Type of information:

experimental study

Adequacy of study:

weight of evidence

Study period:

April 2008 - August 2010

Reliability:

1 (reliable without restriction)

Rationale for reliability incl. deficiencies:

guideline study

Qualifier:

according to guideline

Guideline:

OECD Guideline 422 (Combined Repeated Dose Toxicity Study with the Reproduction / Developmental Toxicity Screening Test)

Deviations:

GLP compliance:

yes (incl. QA statement)

Limit test:

Species:

rat

Strain:

Sprague-Dawley

Sex:

male/female

Details on test animals or test system and environmental conditions:

TEST ANIMALS
- Source: Janvier, Le Genest-Saint-Isle, France
- Age at study initiation: 10 weeks old
- Weight at study initiation: 402 - 454 g (males) / 244 - 285 g (females)
- Fasting period before study: no
- Housing: individual (except during pairing), in wire-mesh cages (43 x 21.5 x 18 cm) or polycarbonate cages (43 x 21.5 x 20 cm) for females during lactation
- Diet: ad libitum
- Water: ad libitum
- Acclimation period: 6 days

ENVIRONMENTAL CONDITIONS
- Temperature: 22 ± 2°C
- Humidity: 50 ± 20°C
- Air changes: about 12 per hr
- Photoperiod: 12 hrs dark / 12 hrs light (7.00 am - 7.00 pm)

IN-LIFE DATES: From 14 May 2008 To 14 July 2008

Route of administration:

oral: gavage

Vehicle:

other: 0.5% aqueous methylcellulose solution

Details on exposure:

PREPARATION OF DOSING SOLUTIONS:
- Test item ground to fine powder using mortar and pestle, suspended in vehicle and homogenized by magnetic stirrer
- Dosing solutions prepared for use for up to 12 days and stored in brown flasks at +4°C, protected from light, prior to use

VEHICLE
- Justification for use and choice of vehicle (if other than water): appropriate for oral suspensions
- Concentration in vehicle: 30, 90 or 200 mg/mL
- Amount of vehicle (if gavage): 5 mL/kg
- Lot/batch no. (if required): Sigma batches 017K0052 and 066K0129 (methylcellulose)

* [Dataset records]
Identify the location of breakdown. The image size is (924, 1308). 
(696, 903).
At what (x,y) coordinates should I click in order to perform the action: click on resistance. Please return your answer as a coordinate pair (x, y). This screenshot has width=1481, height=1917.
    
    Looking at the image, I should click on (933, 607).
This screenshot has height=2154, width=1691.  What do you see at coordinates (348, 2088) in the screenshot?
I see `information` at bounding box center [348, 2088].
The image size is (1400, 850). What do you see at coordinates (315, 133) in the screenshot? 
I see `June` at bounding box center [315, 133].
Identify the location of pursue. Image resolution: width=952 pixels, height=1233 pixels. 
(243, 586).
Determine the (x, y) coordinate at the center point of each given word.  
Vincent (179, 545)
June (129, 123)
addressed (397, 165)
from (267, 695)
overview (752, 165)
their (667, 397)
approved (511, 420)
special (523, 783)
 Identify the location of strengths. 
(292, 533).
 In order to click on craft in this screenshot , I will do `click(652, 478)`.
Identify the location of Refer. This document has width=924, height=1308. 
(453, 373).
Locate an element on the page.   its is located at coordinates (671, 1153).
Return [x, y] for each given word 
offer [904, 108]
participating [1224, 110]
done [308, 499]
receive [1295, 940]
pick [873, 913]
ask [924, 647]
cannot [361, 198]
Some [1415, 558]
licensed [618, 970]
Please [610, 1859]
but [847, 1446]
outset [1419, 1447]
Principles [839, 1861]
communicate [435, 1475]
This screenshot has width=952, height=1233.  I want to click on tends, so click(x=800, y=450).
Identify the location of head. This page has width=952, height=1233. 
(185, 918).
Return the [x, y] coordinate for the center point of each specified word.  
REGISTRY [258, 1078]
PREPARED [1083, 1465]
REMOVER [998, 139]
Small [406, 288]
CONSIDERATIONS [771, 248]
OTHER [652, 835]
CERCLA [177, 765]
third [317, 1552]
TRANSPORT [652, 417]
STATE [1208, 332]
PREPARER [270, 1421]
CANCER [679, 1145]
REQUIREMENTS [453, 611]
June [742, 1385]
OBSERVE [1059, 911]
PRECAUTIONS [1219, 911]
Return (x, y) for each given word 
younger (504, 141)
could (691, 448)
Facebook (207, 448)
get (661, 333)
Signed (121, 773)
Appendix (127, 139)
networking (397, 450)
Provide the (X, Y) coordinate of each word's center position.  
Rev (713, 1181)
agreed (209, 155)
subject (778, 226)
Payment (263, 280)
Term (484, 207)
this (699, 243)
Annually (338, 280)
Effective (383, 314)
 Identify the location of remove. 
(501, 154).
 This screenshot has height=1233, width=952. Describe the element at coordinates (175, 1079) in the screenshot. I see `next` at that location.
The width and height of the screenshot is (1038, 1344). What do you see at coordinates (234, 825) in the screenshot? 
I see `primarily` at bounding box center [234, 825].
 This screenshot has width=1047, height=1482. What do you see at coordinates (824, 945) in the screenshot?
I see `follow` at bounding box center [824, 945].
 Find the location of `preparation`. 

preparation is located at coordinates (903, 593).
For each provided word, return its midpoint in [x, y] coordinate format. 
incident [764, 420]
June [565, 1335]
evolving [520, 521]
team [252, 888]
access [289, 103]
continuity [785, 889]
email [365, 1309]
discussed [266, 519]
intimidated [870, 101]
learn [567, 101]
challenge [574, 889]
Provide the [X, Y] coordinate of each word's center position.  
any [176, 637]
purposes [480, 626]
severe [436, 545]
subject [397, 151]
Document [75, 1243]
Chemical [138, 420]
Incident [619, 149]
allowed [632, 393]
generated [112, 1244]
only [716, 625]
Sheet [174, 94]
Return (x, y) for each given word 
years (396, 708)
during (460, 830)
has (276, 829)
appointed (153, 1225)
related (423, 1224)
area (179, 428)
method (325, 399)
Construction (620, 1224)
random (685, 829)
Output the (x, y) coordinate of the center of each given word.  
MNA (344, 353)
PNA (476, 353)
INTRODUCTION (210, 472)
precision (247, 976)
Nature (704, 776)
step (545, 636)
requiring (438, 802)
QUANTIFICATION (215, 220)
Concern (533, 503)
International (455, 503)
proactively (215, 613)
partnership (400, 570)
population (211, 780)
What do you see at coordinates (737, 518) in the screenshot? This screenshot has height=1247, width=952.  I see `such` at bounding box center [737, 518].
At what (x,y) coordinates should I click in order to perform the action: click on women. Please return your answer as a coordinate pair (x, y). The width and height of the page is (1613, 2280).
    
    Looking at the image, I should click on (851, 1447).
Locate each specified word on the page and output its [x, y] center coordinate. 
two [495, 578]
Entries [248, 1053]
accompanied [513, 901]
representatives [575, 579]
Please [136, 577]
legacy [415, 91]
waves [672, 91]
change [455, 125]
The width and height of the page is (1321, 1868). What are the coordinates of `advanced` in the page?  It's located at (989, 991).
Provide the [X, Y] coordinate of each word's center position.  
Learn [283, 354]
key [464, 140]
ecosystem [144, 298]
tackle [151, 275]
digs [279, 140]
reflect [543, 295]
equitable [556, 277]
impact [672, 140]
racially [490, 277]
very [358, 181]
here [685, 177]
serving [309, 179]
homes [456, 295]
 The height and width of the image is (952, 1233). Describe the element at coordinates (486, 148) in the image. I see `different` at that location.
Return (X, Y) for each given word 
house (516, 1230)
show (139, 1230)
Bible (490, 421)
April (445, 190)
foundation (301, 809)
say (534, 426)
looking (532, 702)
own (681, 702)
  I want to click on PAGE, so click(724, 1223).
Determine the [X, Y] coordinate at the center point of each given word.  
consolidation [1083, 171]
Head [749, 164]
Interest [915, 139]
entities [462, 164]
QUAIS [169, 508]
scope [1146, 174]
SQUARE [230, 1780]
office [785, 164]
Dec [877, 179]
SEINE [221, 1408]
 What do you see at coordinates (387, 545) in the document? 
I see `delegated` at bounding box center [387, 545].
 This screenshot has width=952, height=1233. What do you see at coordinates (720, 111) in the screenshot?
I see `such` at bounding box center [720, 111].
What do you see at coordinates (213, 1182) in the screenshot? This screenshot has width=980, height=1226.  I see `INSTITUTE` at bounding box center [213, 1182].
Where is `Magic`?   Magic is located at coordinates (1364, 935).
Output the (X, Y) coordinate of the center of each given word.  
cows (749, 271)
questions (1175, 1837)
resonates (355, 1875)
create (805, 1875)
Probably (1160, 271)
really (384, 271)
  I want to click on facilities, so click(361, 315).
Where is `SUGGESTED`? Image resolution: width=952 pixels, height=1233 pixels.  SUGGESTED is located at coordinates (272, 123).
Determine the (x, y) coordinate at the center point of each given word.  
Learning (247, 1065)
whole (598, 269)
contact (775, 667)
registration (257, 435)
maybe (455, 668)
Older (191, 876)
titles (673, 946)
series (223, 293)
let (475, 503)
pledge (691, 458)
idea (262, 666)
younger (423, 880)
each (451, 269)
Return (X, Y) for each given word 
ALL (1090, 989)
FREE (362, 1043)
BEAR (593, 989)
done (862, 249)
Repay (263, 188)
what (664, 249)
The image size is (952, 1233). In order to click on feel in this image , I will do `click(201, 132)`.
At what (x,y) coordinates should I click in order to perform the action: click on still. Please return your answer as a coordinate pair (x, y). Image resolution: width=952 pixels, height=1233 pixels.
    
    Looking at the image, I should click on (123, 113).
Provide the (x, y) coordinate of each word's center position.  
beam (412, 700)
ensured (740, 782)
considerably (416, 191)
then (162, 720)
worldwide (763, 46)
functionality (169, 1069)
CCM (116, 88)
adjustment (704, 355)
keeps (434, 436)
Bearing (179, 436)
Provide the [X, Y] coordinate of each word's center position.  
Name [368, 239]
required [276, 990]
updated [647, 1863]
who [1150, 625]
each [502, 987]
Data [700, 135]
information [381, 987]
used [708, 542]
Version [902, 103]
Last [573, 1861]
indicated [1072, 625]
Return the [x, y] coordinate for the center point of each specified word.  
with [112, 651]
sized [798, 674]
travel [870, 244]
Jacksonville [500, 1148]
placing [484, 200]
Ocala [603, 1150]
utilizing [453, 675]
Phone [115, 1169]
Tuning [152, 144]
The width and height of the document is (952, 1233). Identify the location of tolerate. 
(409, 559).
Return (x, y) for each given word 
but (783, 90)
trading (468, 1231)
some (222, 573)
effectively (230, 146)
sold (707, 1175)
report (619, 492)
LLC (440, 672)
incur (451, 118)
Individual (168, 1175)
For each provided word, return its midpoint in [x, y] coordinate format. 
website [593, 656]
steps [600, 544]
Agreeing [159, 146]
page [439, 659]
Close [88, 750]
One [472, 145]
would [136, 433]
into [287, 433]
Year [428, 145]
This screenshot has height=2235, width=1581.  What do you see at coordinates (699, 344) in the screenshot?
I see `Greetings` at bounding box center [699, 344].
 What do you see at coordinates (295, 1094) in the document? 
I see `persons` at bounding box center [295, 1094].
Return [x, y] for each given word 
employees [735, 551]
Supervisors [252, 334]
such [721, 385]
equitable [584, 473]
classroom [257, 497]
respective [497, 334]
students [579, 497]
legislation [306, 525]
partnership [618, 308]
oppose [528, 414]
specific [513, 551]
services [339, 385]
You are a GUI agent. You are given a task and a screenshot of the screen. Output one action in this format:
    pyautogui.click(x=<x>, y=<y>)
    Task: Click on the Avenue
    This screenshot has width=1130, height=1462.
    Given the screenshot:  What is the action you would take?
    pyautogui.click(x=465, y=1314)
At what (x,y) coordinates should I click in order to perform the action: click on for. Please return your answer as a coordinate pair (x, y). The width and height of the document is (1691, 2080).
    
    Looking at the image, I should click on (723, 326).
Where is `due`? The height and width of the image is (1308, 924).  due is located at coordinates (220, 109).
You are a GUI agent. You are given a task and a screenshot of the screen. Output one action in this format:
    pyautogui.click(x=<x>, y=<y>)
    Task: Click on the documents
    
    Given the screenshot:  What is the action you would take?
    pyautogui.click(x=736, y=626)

* [Exercise details]
Extend the rat toxicity study summary, picking up right after its last line. The listing has no connection to the rat toxicity study summary.

* [Answer space]
- Purity: 0.5%

Details on mating procedure:

- M/F ratio per cage: one female was placed with one male
- Length of cohabitation: Each female was placed with the same male until mating occurs or 14 days had elapsed. Any pairs with no evidence of mating after 14 days were separated and the female was placed for 7 days with a different male from the same dose level group who had already mated.
- Proof of pregnancy: Confirmation of mating was made in the morning, every day up to proof of mating, by checking for the presence of a vaginal plug or of sperm in a vaginal lavage.
- Further matings after two unsuccessful attempts: no
- After successful mating each pregnant female was caged (how): individually
- Any other deviations from standard protocol: no

Analytical verification of doses or concentrations:

yes

Details on analytical verification of doses or concentrations:

During the pre-study period, the homogeneity, stability and concentration of two dosage forms prepared at low and high concentrations (33.6 and 230 mg/mL) were checked using ICP-OES (Inductively Coupled Plasma-Optical Emission Spectrometry) after validation of the analytical method. The results showed acceptable homogeneity and stability of both concentrations over 12 days of storage at +4°C protected from light.

During the study, the concentration of the test item (0, 33.6, 101.7 and 230 mg/mL in week 1 and 0, 30, 90 and 200 mg/mL in week 6) and homogeneity of the dosage forms were determined in samples of each control and test item dosage form prepared for use in weeks 1 and 6. The results showed acceptable homogeneity and concentration of all dosage forms analyzed. Precision (RSD ≤ 10%) and accuracy (100 ± 10%) of the method were found to be satisfactory. The homogeneity of the dosage form prepared for week 6 at 200 mg/mL was slightly outside the acceptance criteria with a RSD of 12.8% but this was considered to have no impact on the validity of the study.

Duration of treatment / exposure:

- Males: 15 days before mating, during mating (up to 3 weeks), until euthanasia (4 weeks total)
- Females: 15 days before mating, during mating (up to 3 weeks), during pregnancy, during lactation, until day 5 post partum inclusive

Frequency of treatment:

Once daily, 7 days a week

Details on study schedule:

Not appropriate

Dose / conc.:

0 mg/kg bw/day

Dose / conc.:

168 mg/kg bw/day (nominal)

Remarks:

Basis: nominal, up until day 3 due to an error of density measurement

Dose / conc.:

509 mg/kg bw/day (nominal)

Remarks:

Basis: nominal, up until day 3 due to an error of density measurement

Dose / conc.:

1 150 mg/kg bw/day (nominal)

Remarks:

Basis: nominal, up until day 3 due to an error of density measurement

Dose / conc.:

150 mg/kg bw/day (nominal)

Remarks:

Basis: nominal from day 4 on

Dose / conc.:

450 mg/kg bw/day (nominal)

Remarks:

Basis: nominal from day 4 on

Dose / conc.:

1 000 mg/kg bw/day (nominal)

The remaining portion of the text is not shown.